Les chercheurs pointent néanmoins qu’on ne peut pas « homogénéiser » indûment le groupe des personnes concernées, car les situations vécues sont très contrastées : ainsi « les ressources dont elles disposent (soutien social, stabilisation du trouble psychique, présence d’une équipe de psychiatrie impliquée dans le suivi somatique de ses patients, d’un dispositif de coordination des parcours de soins complexes…) » modifient substantiellement les parcours.
Par ailleurs, les différences identifiées dans les parcours de soins peuvent être liées à des adaptations aux spécificités des personnes suivies et à leurs choix, mais aussi à des préconceptions sur les difficultés associées aux troubles psychiques (stigmatisation), ou encore à une organisation inadaptée des soins que des politiques publiques seraient susceptibles d’améliorer.
Dépasser la fragmentation des soins
Dans leur conclusion, les chercheurs pointent des pistes d’action possibles, qui « passent par une prise en charge globale des personnes vivant avec un trouble psychique sévère qui dépasse la fragmentation des soins existante actuellement. » Les solutions gagneraient à s’appuyer sur les récents développements en cours en France – par exemple l’émergence des projets territoriaux de santé mentale visant à rapprocher les acteurs de la prise en charge, y compris somatique, des personnes vivant avec un trouble psychique à l’échelle locale. Elles pourraient également s’inspirer d’exemples étrangers – comme le concept de « reverse integrated care » qui vise à offrir aux personnes concernées l’accès à des soins somatiques coordonnés via les offreurs de soins de santé mentale. « Cela invite ainsi à penser des parcours de soins qui soient accessibles et adaptés à chacun des usagers, en incluant ceux qui peuvent cumuler des vulnérabilités ou présenter des caractéristiques pour lesquelles l’organisation des soins s’avère inadaptée. »

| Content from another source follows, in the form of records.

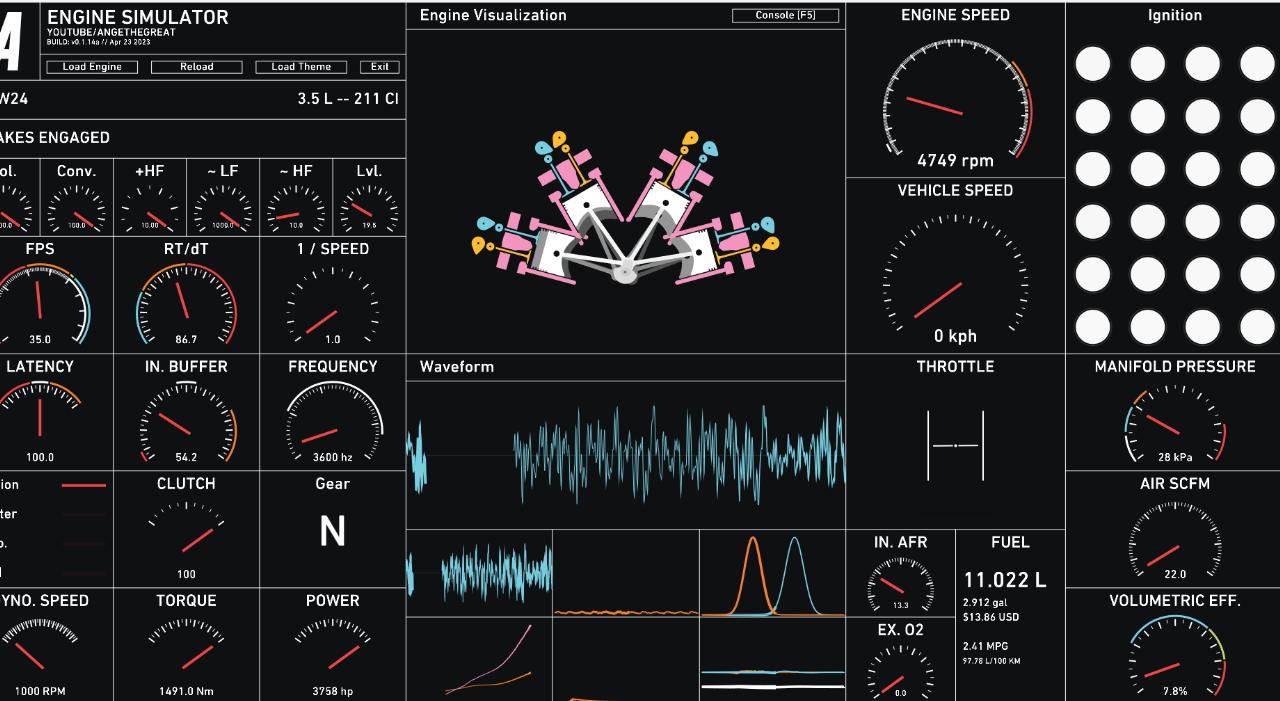Click the Load Engine button
Screen dimensions: 1280x701
pos(92,67)
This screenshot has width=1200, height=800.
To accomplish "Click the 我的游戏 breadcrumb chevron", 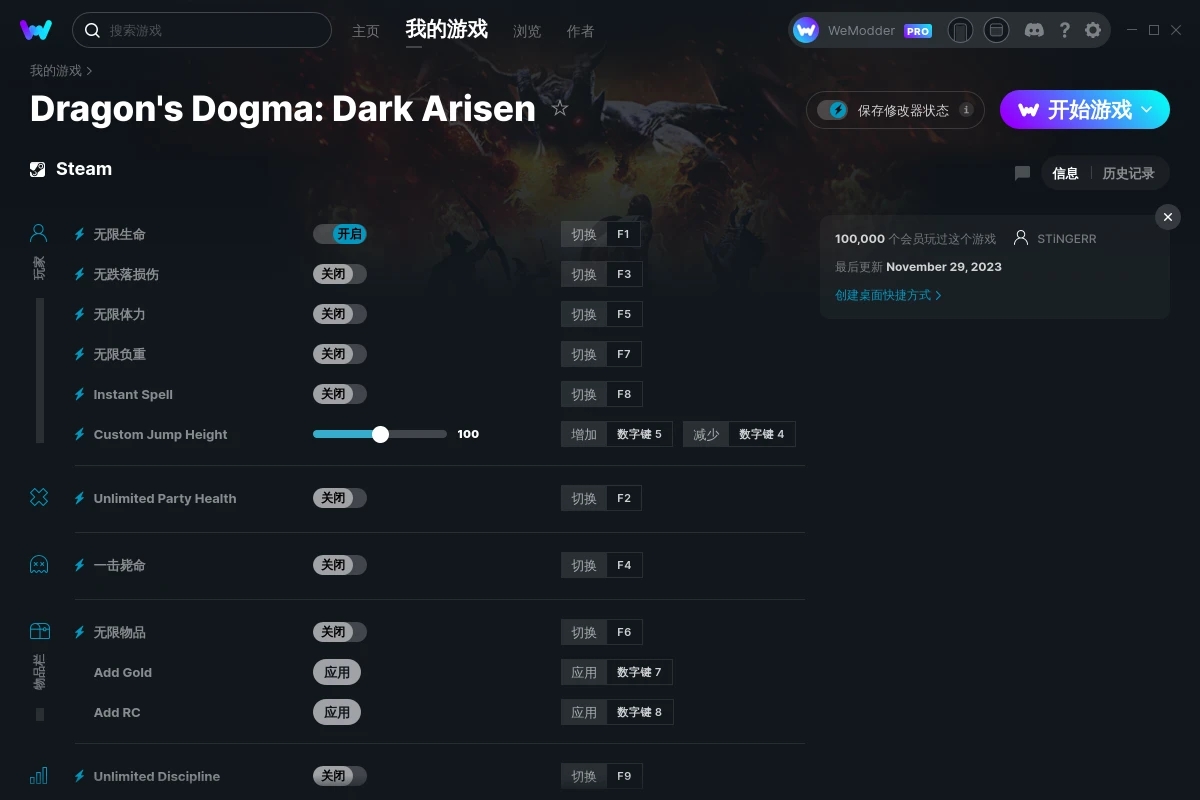I will tap(89, 71).
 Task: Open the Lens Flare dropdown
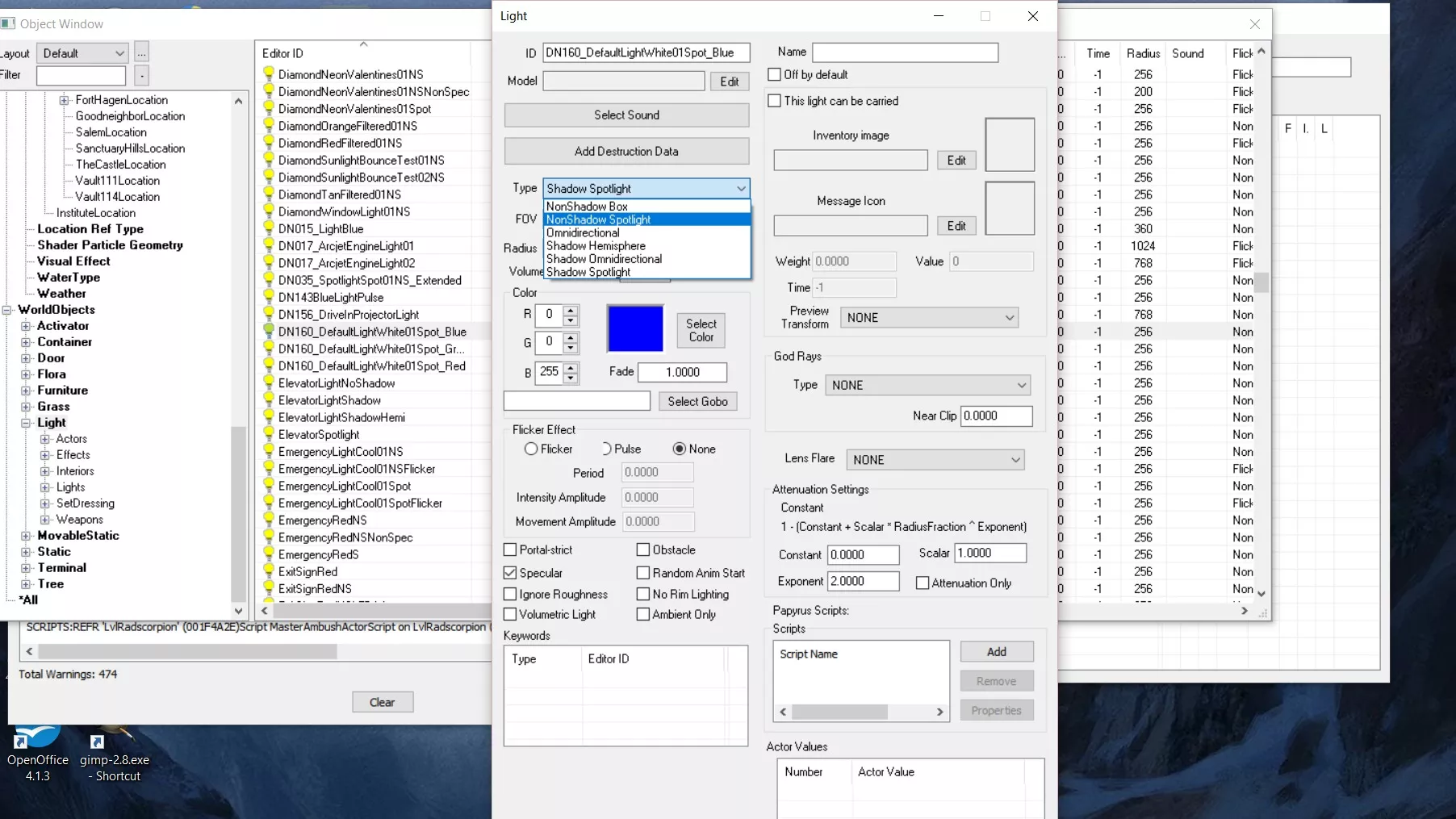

• Obstacles, ressources et contrastes dans les parcours de soins complexes : le cas du cancer chez les personnes vivant avec un trouble psychique sévère, Coralie Gandré, Delphine Moreau, Ibtissem Ben Dridi et Anna-Veera Seppänen, en collaboration avec le consortium Canopée, Questions d’économie de la santé, n°281, septembre 2023, en téléchargement sur le site de l’Irdes.